(Items for locating words and elements)
** Begin **

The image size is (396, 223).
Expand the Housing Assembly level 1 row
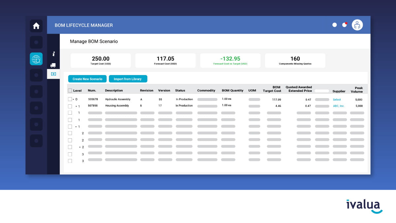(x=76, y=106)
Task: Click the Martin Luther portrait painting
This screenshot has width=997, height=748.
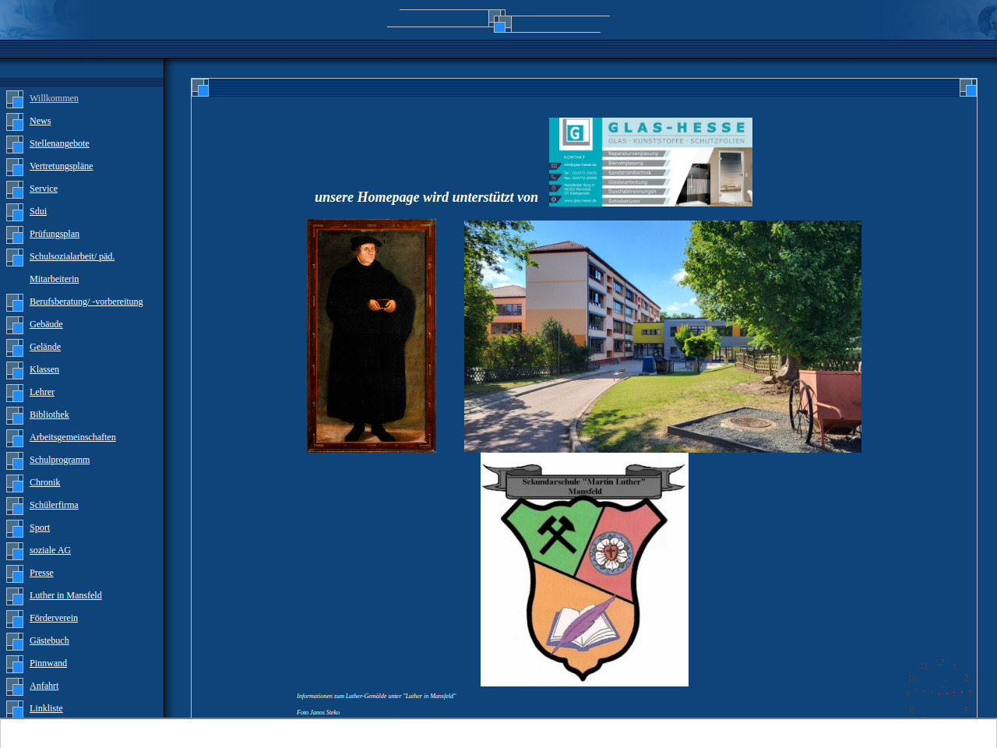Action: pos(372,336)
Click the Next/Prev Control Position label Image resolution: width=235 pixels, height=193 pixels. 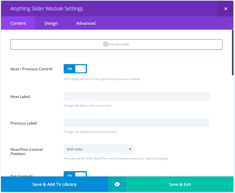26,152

** End **
** Begin **

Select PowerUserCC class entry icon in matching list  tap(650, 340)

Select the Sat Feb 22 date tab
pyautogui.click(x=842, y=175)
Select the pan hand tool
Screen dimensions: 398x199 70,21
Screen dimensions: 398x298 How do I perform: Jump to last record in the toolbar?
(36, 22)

** End **
** Begin **

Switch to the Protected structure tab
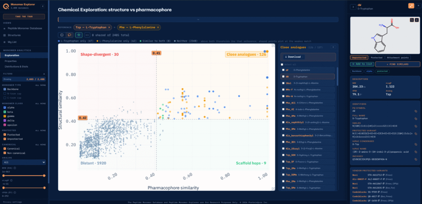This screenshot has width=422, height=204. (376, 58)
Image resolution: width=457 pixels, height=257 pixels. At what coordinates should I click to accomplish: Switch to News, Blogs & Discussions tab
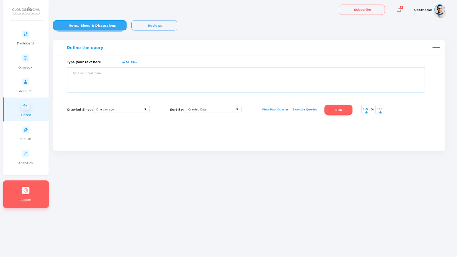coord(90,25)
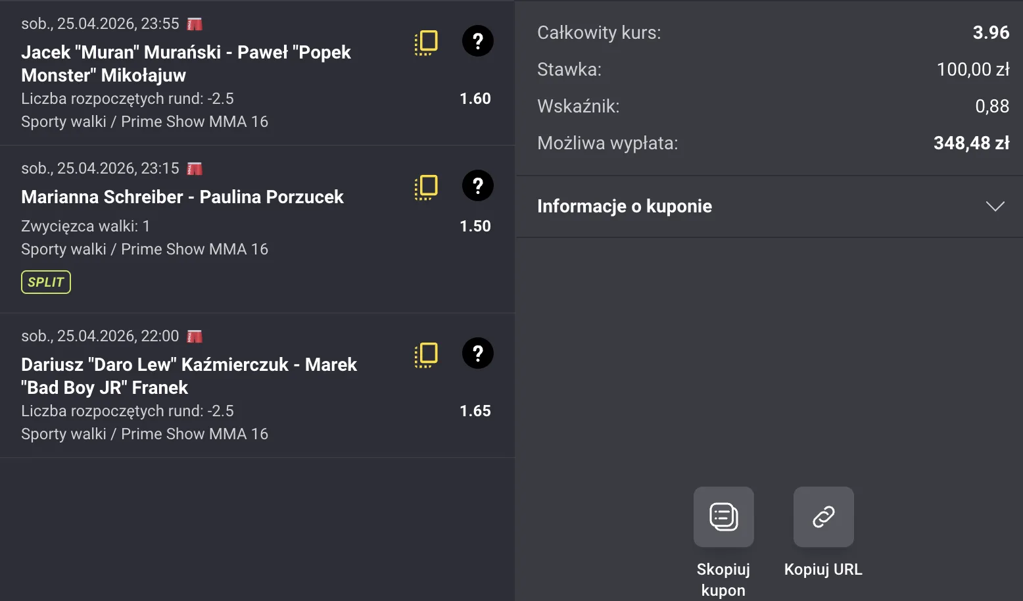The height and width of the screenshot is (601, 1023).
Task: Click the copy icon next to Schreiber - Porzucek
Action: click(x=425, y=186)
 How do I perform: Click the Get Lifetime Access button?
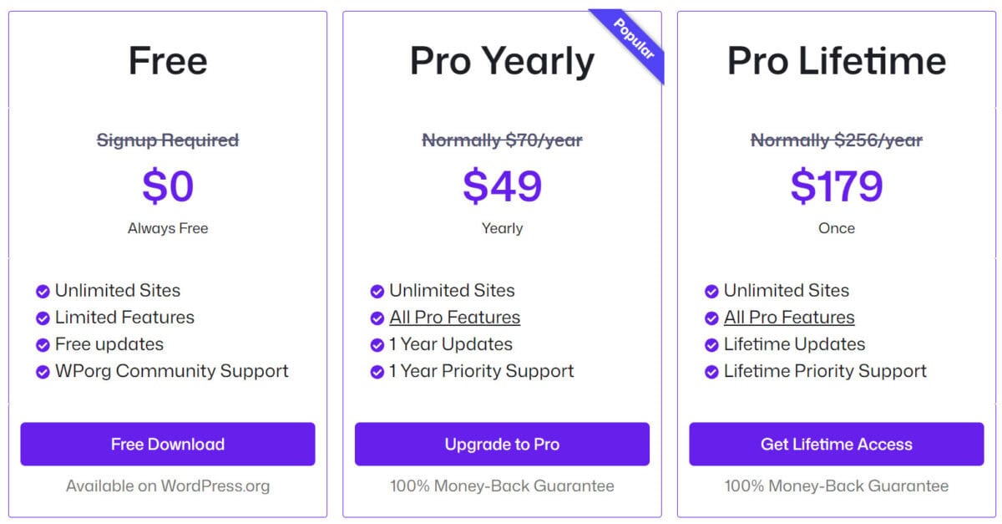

** End **

> [REQUIRED WORK] Rewrite the items starting with the line that contains "Switch to the Protected structure tab" and going on through the line that contains "Action: click(x=425, y=186)", substituting "Open" for "Switch to" and leaving everything else unchanged. Omit the pictures from your answer.

> [ANSWER TO THE TASK]
Open the Protected structure tab
This screenshot has width=422, height=204. (376, 58)
Image resolution: width=457 pixels, height=257 pixels. At what coordinates should I click to accomplish: Open News, Blogs & Discussions tab
coord(90,25)
The height and width of the screenshot is (601, 1023).
Task: Click the copy icon next to Schreiber - Porzucek
Action: click(x=425, y=186)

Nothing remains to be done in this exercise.